Seit dem 01.01.2025 gelten in Oelde zwei Hebesätze: 647 % für Wohngrundstücke und satte 1.190 % für Nichtwohngrundstücke. Für viele bedeutet das spürbare Mehrbelastungen – besonders bei gemischt genutzten Immobilien. 212 Widersprüche gegen die Bescheide zeigen: Die Unzufriedenheit ist real.
Zwar profitieren rund 10.000 Eigentümer*innen durch den niedrigeren Satz für Wohnen – sie zahlen durchschnittlich über 22 % weniger als bei einem einheitlichen Hebesatz. Doch Gewerbetreibende, Eigentümer unbebauter Grundstücke oder Mieter in gemischt genutzten Häusern müssen deutlich tiefer in die Tasche greifen.
Ein Rückschritt zu einem einheitlichen Hebesatz (794 %) würde laut Verwaltung über 10.000 Wohneinheiten belasten und nur rund 1.200 Objekte entlasten. Zugleich weist die Stadt darauf hin: Eine gerechte Lösung für alle gibt es nicht – jede Variante bringt Gewinner und Verlierer.

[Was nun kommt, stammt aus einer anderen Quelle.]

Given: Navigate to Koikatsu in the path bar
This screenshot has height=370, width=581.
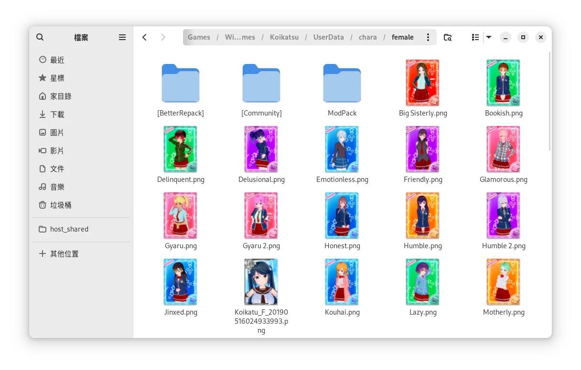Looking at the screenshot, I should coord(284,37).
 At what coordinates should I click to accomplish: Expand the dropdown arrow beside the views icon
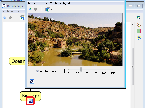click(x=52, y=9)
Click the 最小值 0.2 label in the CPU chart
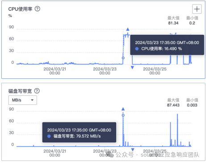The width and height of the screenshot is (206, 163). pos(192,20)
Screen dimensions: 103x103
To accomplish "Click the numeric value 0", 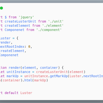I will click(29, 47).
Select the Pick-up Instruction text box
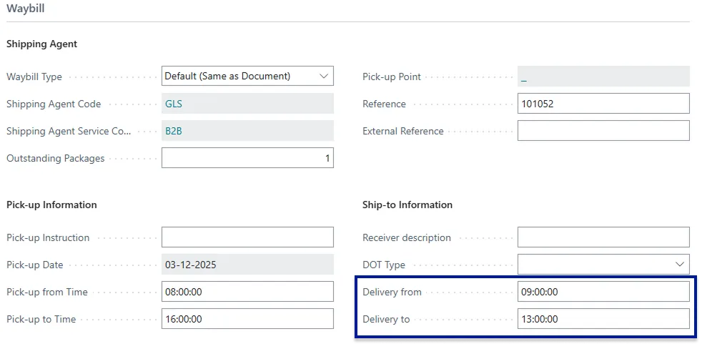This screenshot has width=702, height=344. tap(247, 237)
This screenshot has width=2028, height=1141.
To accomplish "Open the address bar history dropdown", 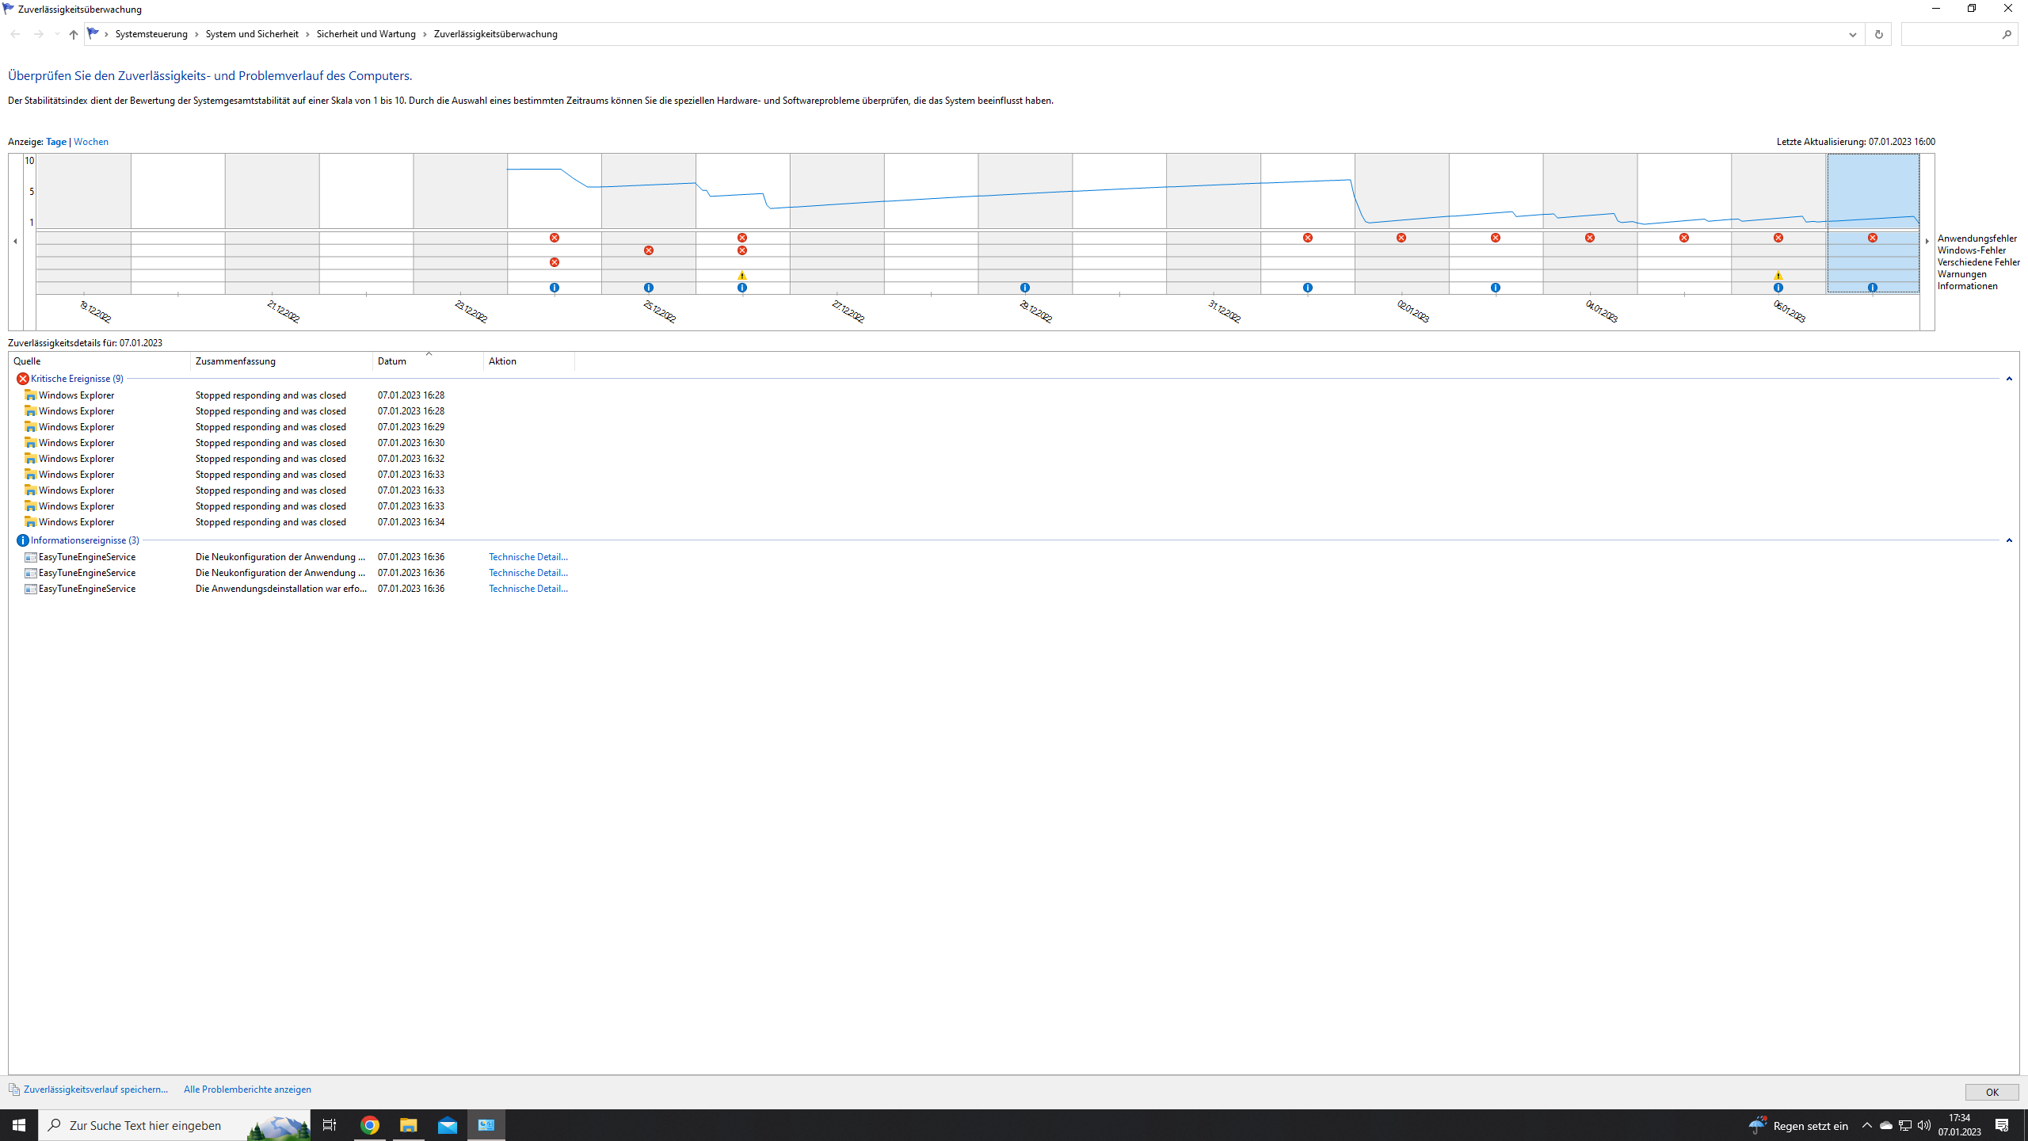I will (x=1852, y=34).
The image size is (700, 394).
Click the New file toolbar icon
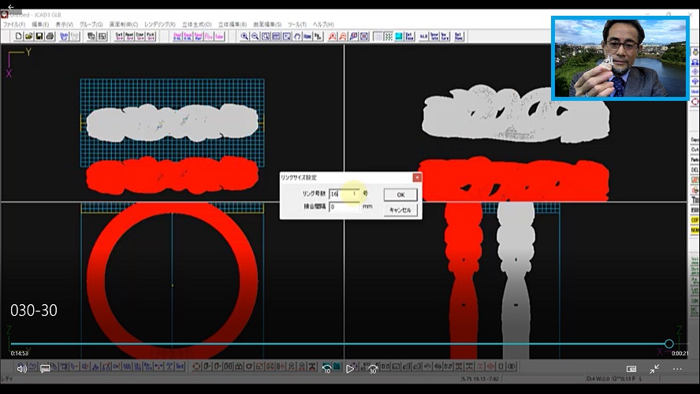(17, 36)
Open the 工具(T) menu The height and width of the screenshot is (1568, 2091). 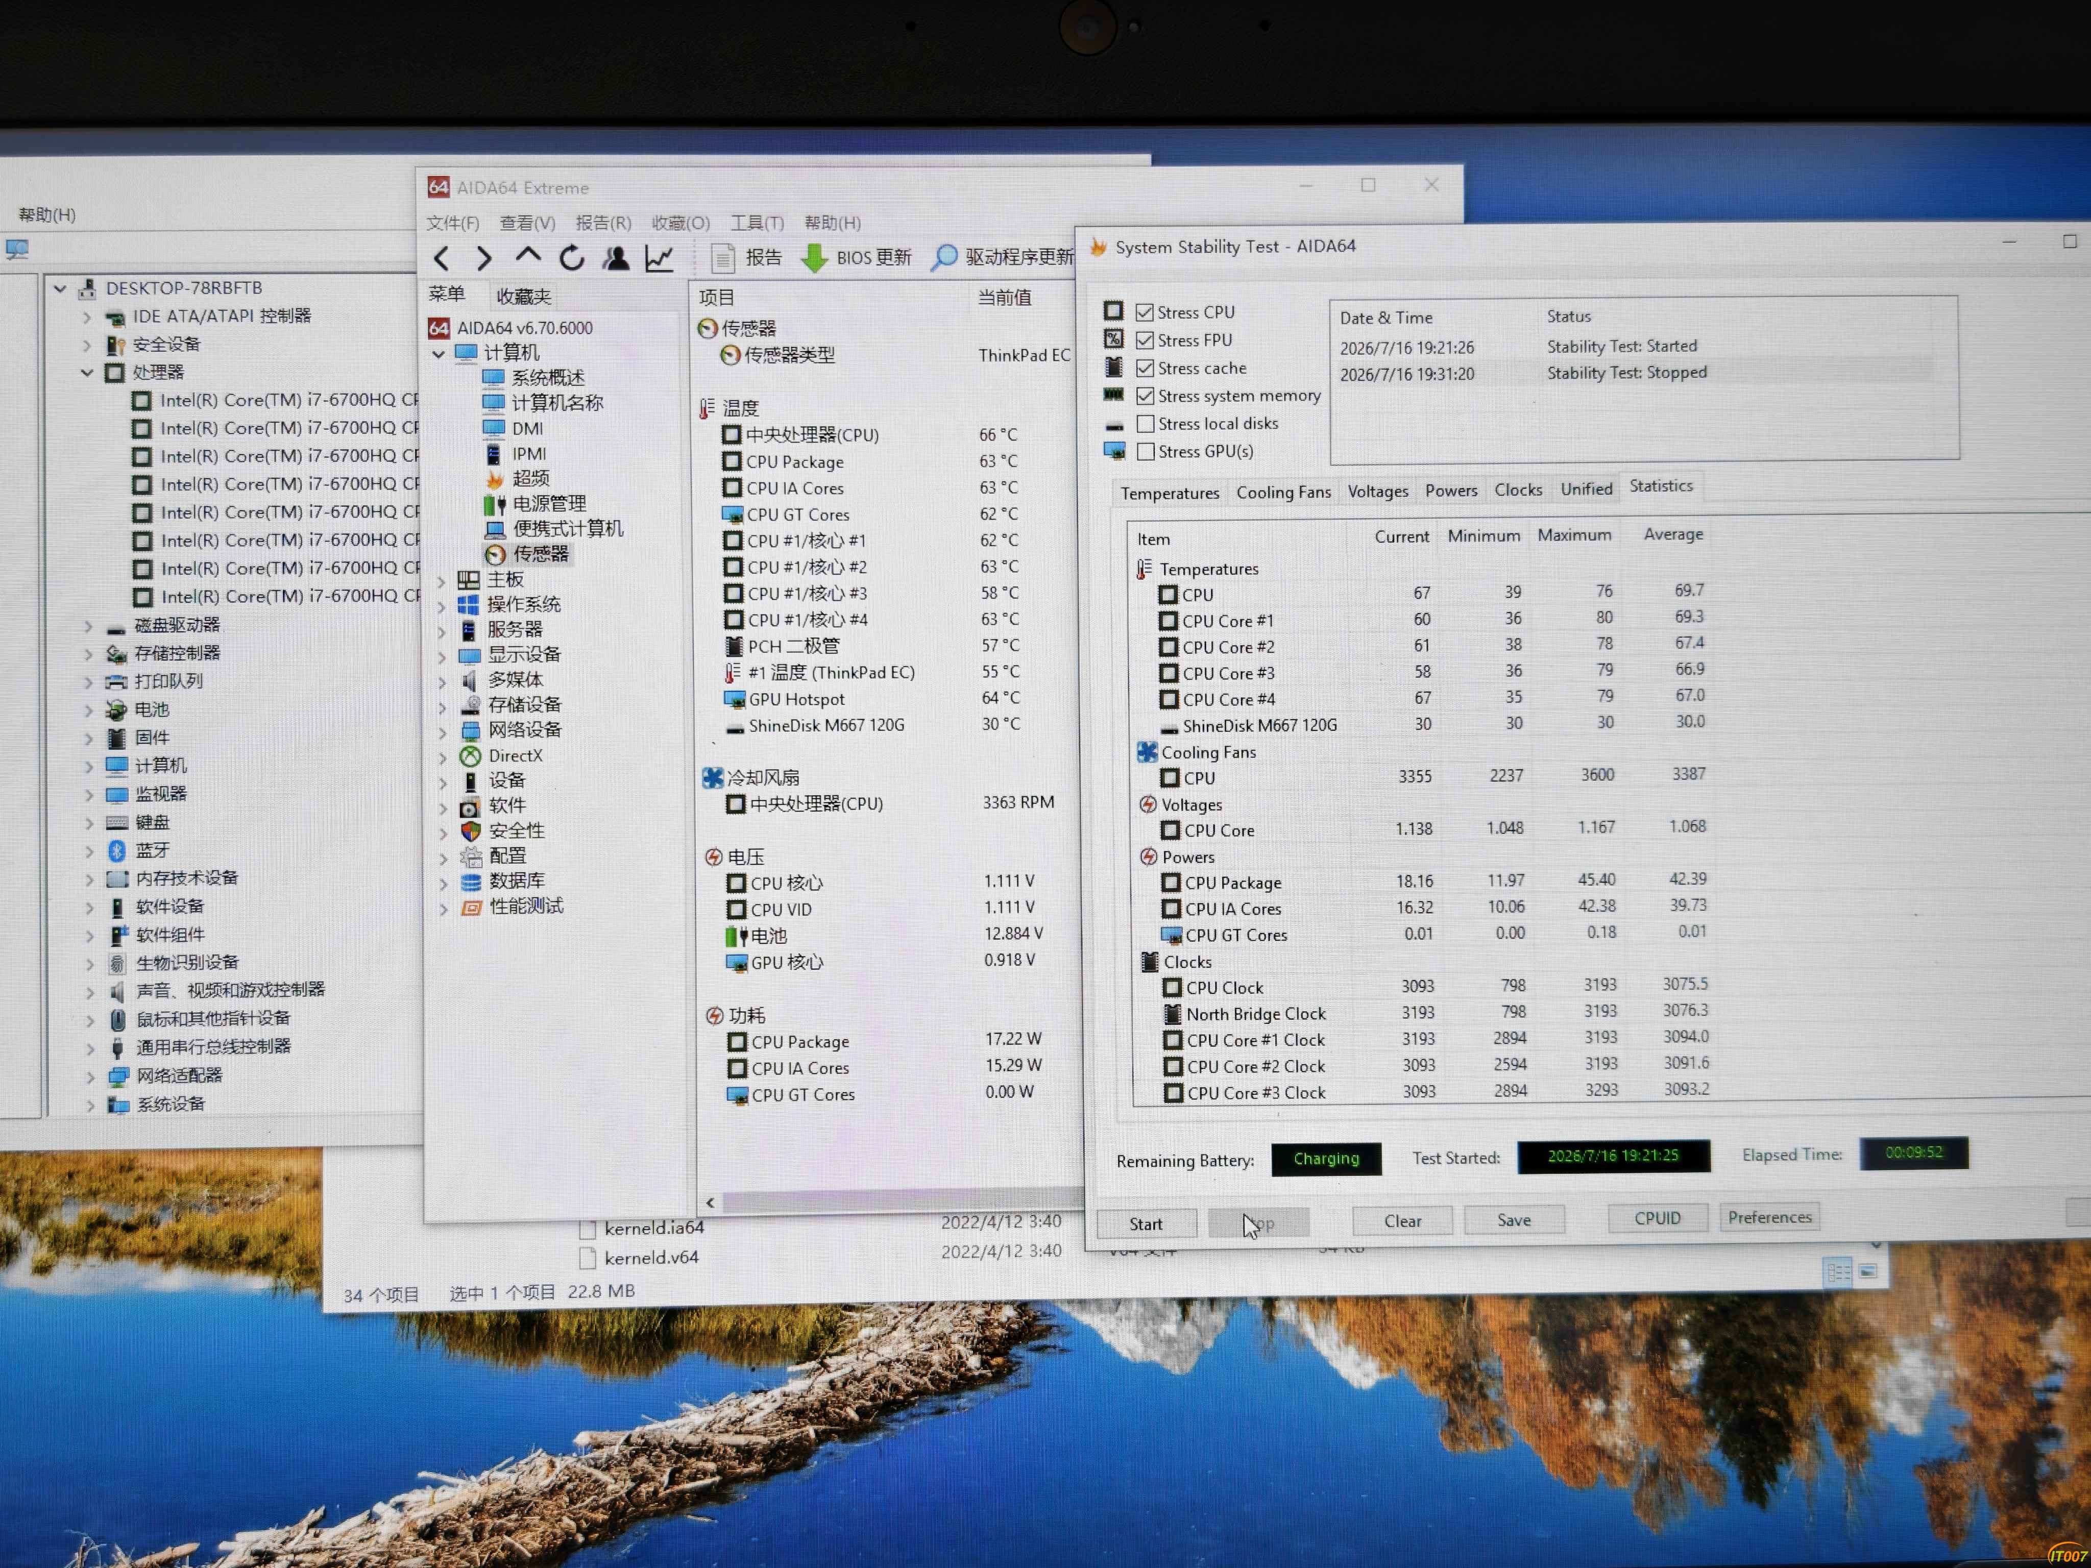point(757,223)
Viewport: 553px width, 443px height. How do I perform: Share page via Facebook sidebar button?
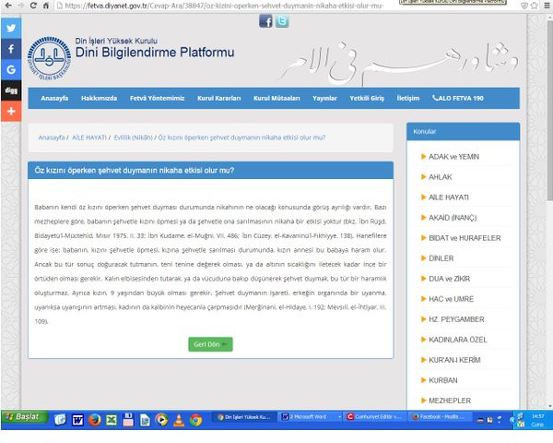pyautogui.click(x=10, y=48)
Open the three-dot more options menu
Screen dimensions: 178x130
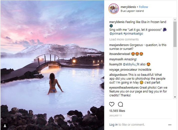(170, 125)
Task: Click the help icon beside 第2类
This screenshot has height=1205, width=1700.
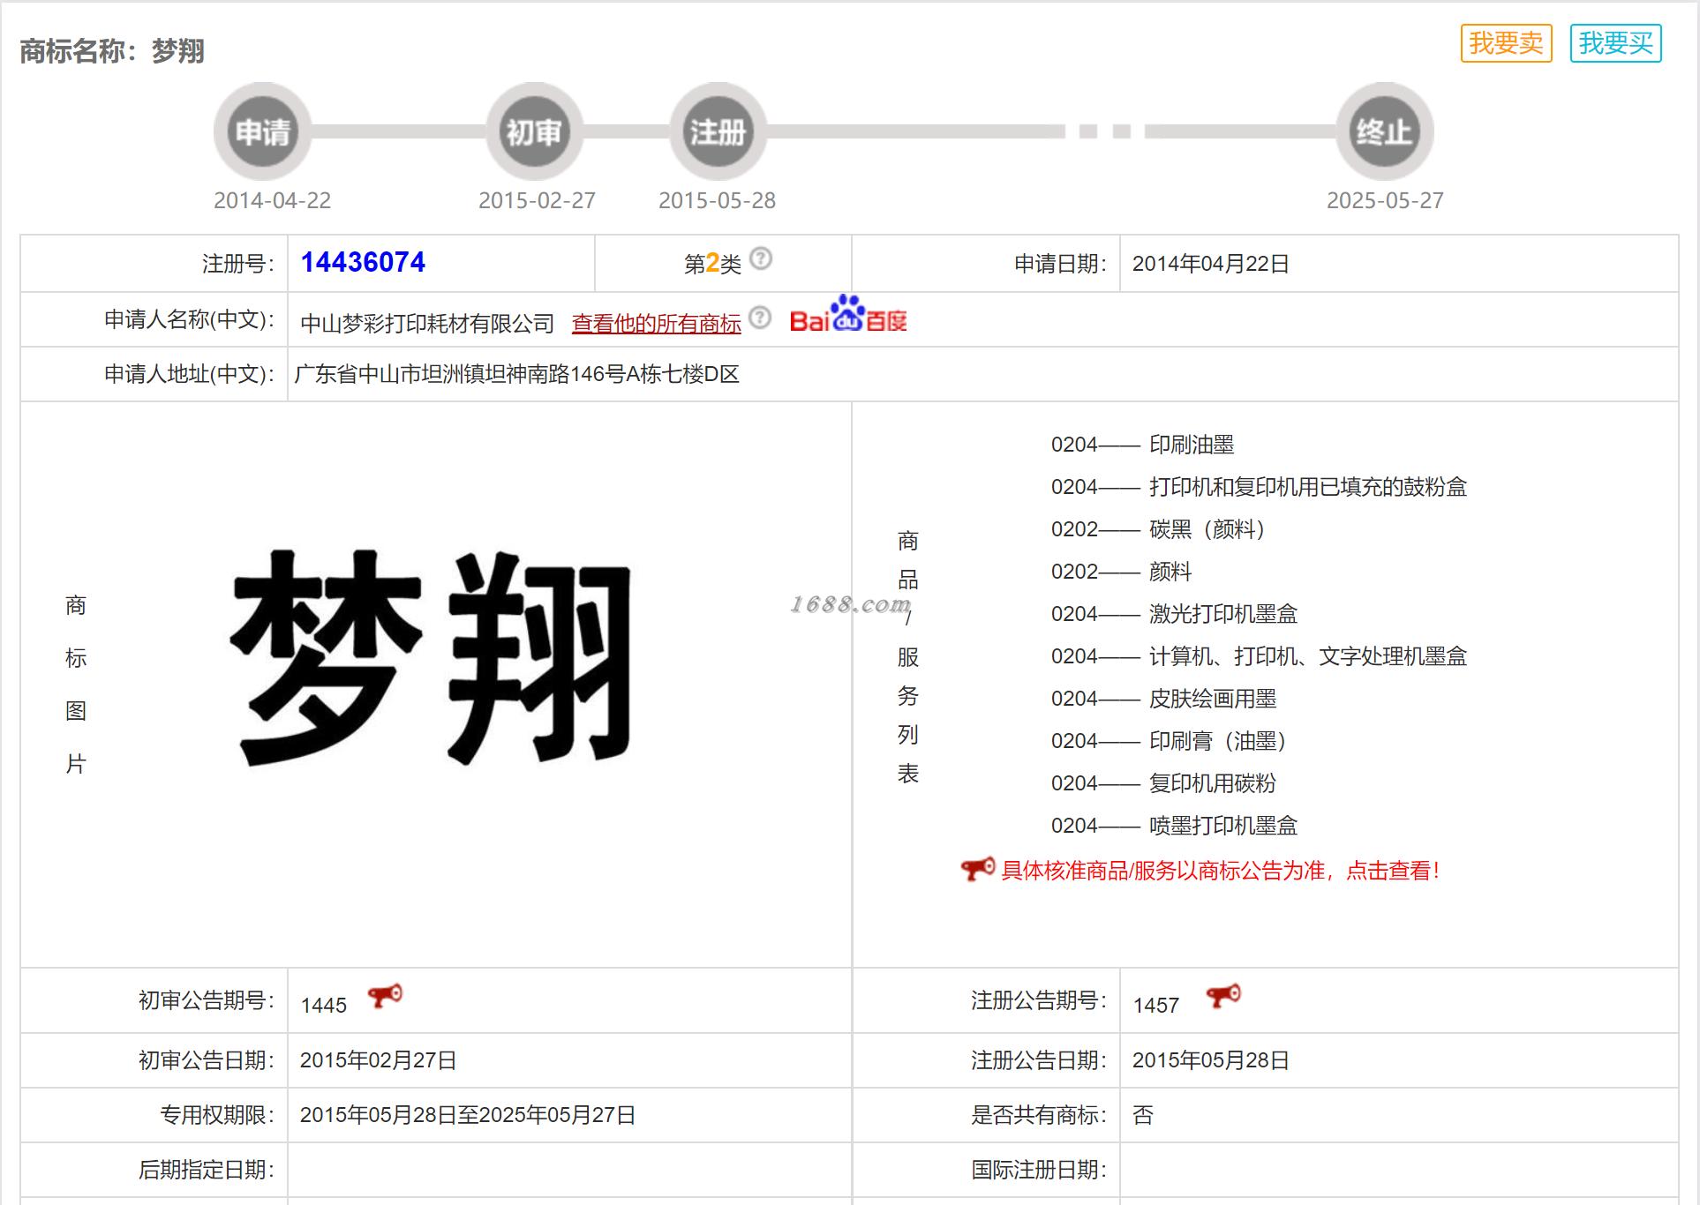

Die Verwaltung empfiehlt daher, die jetzige Regelung beizubehalten – zumindest bis gerichtliche Urteile mehr Klarheit schaffen. Denn noch immer laufen hunderte Einsprüche, Nachprüfungen und Korrekturen beim Finanzamt. Die daraus entstehenden Neuberechnungen führen nicht nur zu Unsicherheit, sondern auch zu erhöhtem Verwaltungsaufwand.
Jetzt liegt der Ball im Spielfeld des Rates: Entscheidet er sich für eine rückwirkende Änderung, könnten bestehende Bescheide gekippt, neue Rechtsverfahren ausgelöst und Verwaltungskosten von 30.000 Euro verursacht werden.